Stream constructors for stream(Iterator) in StreamSupport?

Brian Goetz brian.goetz at oracle.com
Sat Apr 13 12:25:54 PDT 2013


Good question.  Here's my reasoning about why I thought it lives better 
in SS than S; let me know if you find this argument compelling.  (Also, 
this speaks to an area currently missing in the docs.)

There are lots of ways to make a stream, and some are better than 
others.  The absolute worst is via an Iterator.

Best way is to get one from your data source directly (e.g., 
ArrayList.stream()).  The streams provided by collections and other JDK 
classes have highly optimized spliterators (thanks Doug!), work directly 
with knowledge of the data structure, are late-binding to minimize 
CME-like interference, and preserve the most information (such as 
sorted-ness, sized-ness, distinct-ness) that the streams framework can 
use directly to optimize execution.

The next best way is via one of the factories in Streams -- things like 
intRange, iterate, generate.  These are mire flexible than they first 
appear; for example, if you have a function int -> T, and you want to 
generate a sequence of f(0), f(1), ... f(n) in a parallel-friendly way, 
you can just do:

   intRange(0, n).map(f);

The next best way is via a Spliterator that properly declares its 
properties, is SIZED, SUBSIZED, and has a good trySplit implementation. 
  These will ensure that things decompose well.  Many of the JDK 
spliterators have these characteristics.

We then slide down the scale of spliterator quality; SUBSIZED is 
probably the first to go, then SIZED, then trySplit.  As the spliterator 
quality degrades, the quality of decomposition and opportunity for 
pipeline optimization degrades too.

We then come to the bottom of the barrel, iterators.  Making a 
Spliterator from an iterator sucks in at least the following ways:
  - Splitting will suck.  We can still extract some parallelism for 
high-Q problems, but it will never be good, placing a lid on how much 
parallelism you can get.
  - Iterators throw away a lot of useful information about the 
underlying data source, such as its size.  It may be that whoever wrote 
the Iterator knows the size, but the Iterator does not.  (We've got an 
iterator+size to spliterator conversion, but that's brittle because of 
"early binding" to the size information.)

* DATASET CONTENT:
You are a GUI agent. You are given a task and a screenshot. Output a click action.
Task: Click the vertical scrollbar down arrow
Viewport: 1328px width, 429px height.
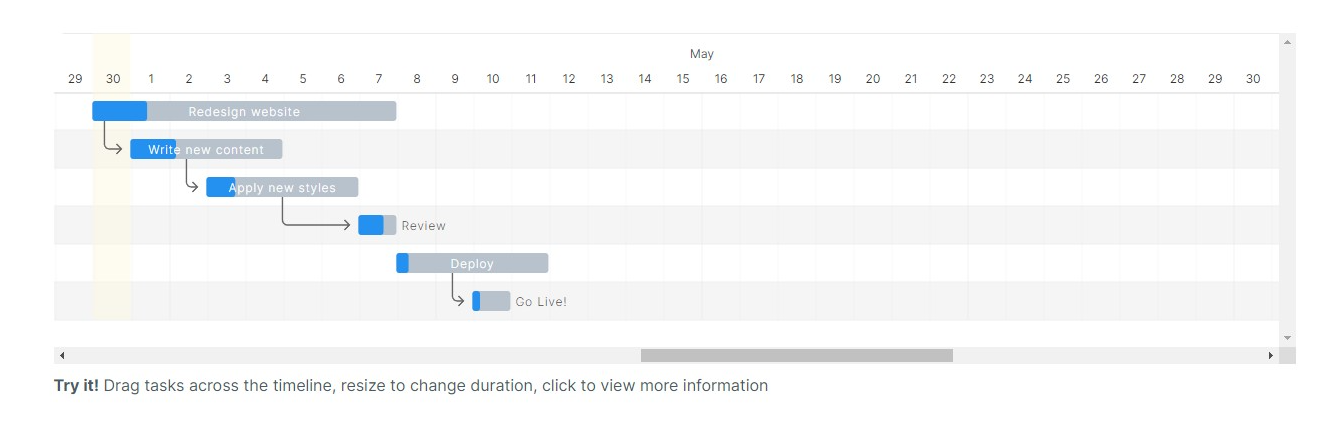1287,338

* PROBLEMS TO WORK ON:
**a.** Copy the part of the stream constructors post from "Brian Goetz brian.goetz" to "in the docs.)", replacing "argument" with "explanation".
**b.** Pick up the stream constructors post after its last sentence and carry it forward.

* ANSWERS TO EACH TASK:
**a.**
Brian Goetz brian.goetz at oracle.com
Sat Apr 13 12:25:54 PDT 2013


Good question.  Here's my reasoning about why I thought it lives better 
in SS than S; let me know if you find this explanation compelling.  (Also, 
this speaks to an area currently missing in the docs.)

**b.**
  - Element access overhead.  One of the reasons for doing Spliterator 
is that Iterator sucks so badly!  (High per-element cost; two method 
calls per element, often with redundant computation due to required 
defensive coding; Iterator protocol often requires lookahead and 
buffering; inherent race between hasNext() and next().)  So you're 
taking a sucky way to get elements out of a source, and wrapping it with 
more junk.


So, while Iterator to Stream is still a fine last resort, putting it in 
Streams will likely have the unfortunate effect of guiding users to the 
worst way of making a stream, without fully understanding the tradeoffs.



On 4/13/2013 12:06 PM, Tim Peierls wrote:
> Doesn't that seem like something that belongs in Streams? If you're
> stuck with a legacy API that exposes Iterator but not Iterable, you'd
> still want to be able to make a Stream out of it, and you wouldn't want
> to have to look in StreamSupport for that. It's a lot different from
> stream(Spliterator).
>
> On Sat, Apr 13, 2013 at 11:24 AM, Brian Goetz <brian.goetz at oracle.com
> <mailto:brian.goetz at oracle.com>> wrote:
>
>     Currently StreamSupport contains seq/par versions of
>        stream(Spliterator)
>        stream(Supplier<Spliterator>)
>     for ref/int/long/double.
>
>     In java.util.Spliterators, there are adapters to turn an Iterator
>     into a Spliterator.
>
>     I think we should add convenience factories for
>
>        stream(Iterator)
>
>     to StreamSupport as well.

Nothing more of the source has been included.